Liver changes (primary hepatocellular neoplasms) found in male rats in the original carcinogenicity study were noted again in the repeat study with budesonide, as well as with the reference glucocorticosteroids. These effects are most probably related to a receptor effect and thus represent a class effect.
Available clinical experience shows no indication that budesonide, or other glucocorticosteroids, induce brain gliomas or primary hepatocellular neoplasms in man.
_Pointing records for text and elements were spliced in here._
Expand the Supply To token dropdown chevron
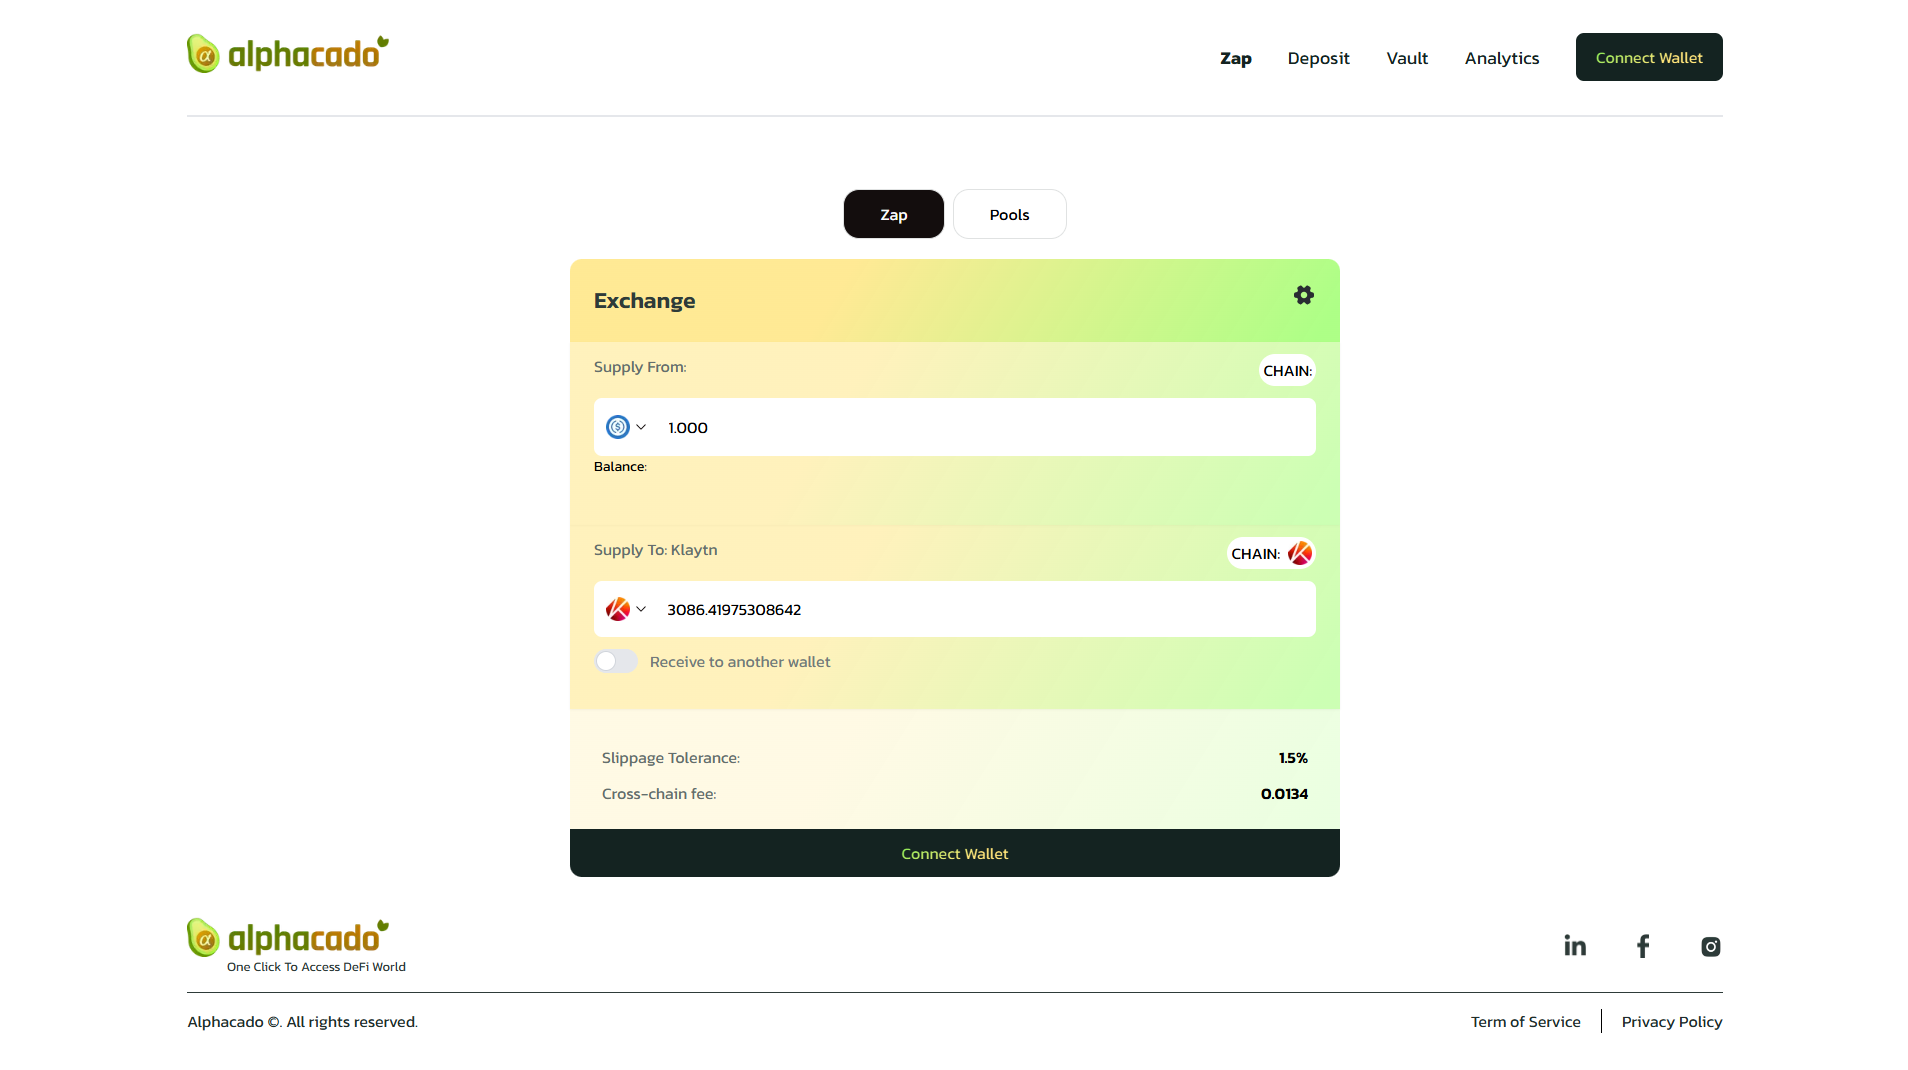Viewport: 1908px width, 1070px height. 641,609
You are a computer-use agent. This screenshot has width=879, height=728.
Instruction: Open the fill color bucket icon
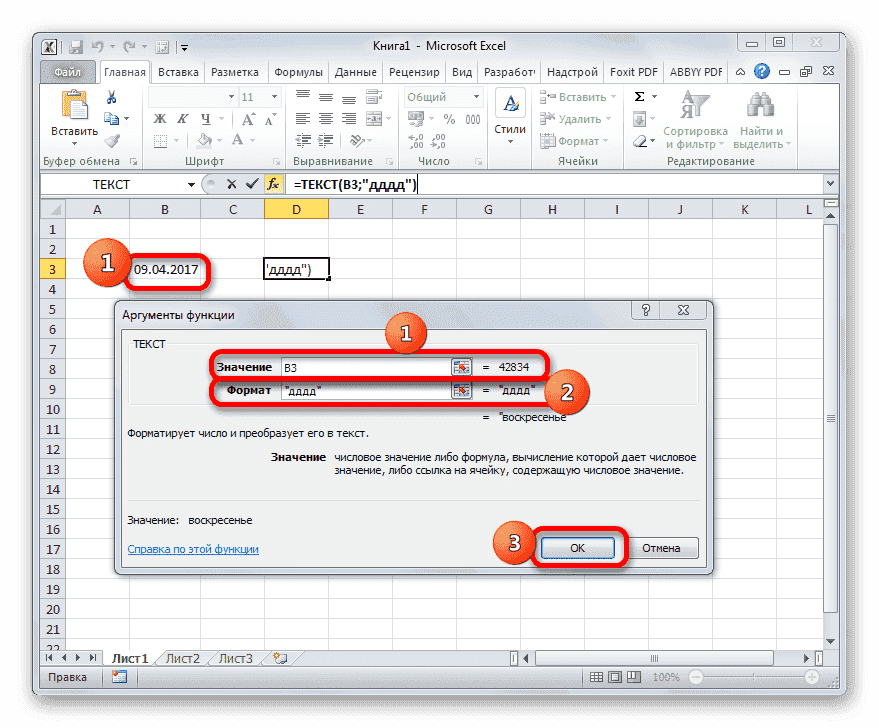coord(204,140)
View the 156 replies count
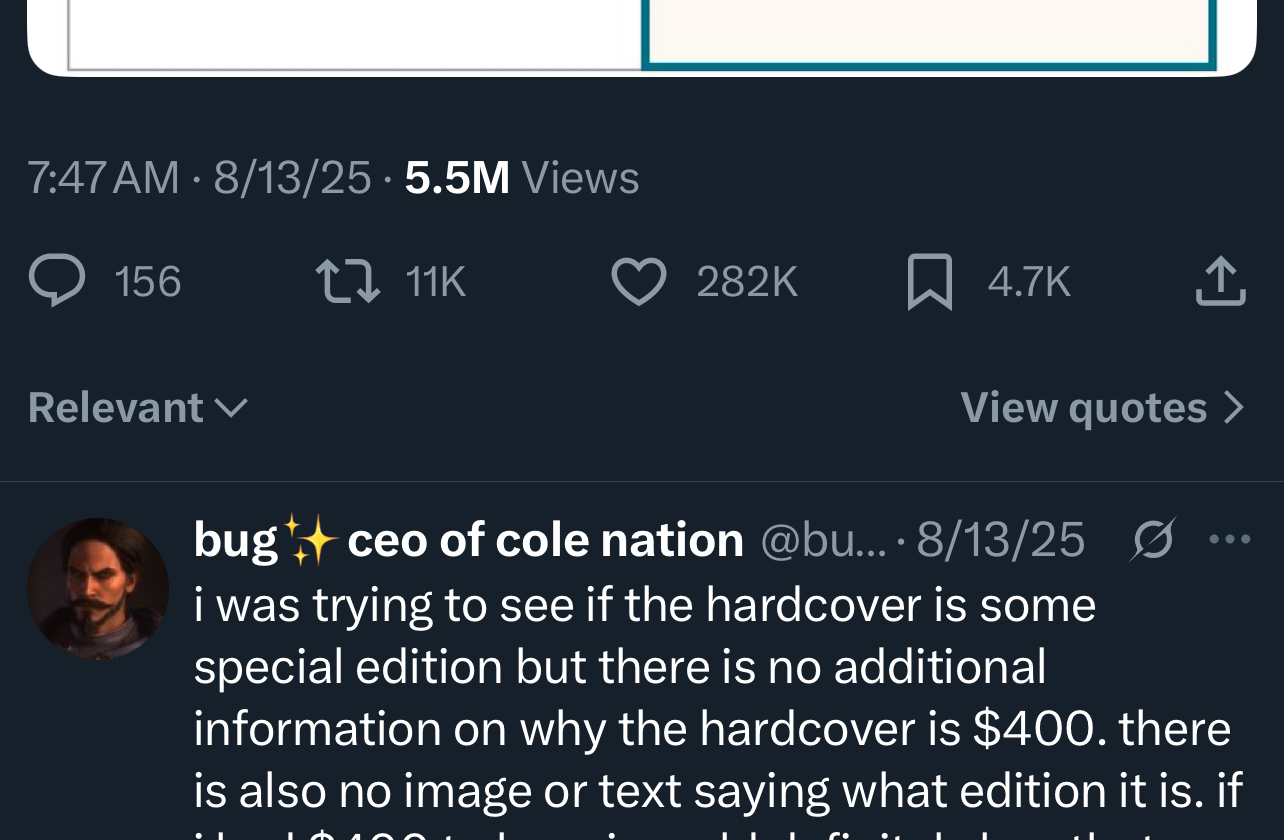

In animal reproduction studies, corticosteroids such as budesonide have been shown to induce malformations (cleft palate, skeletal malformations). However, these animal experimental results do not appear to be relevant in humans at the recommended doses.
Animal studies have also identified an involvement of excess prenatal glucocorticosteroids, in increased risk for intrauterine growth retardation, adult cardiovascular disease and permanent changes in glucocorticoid receptor density, neurotransmitter turnover and behaviour at exposures below the teratogenic dose range.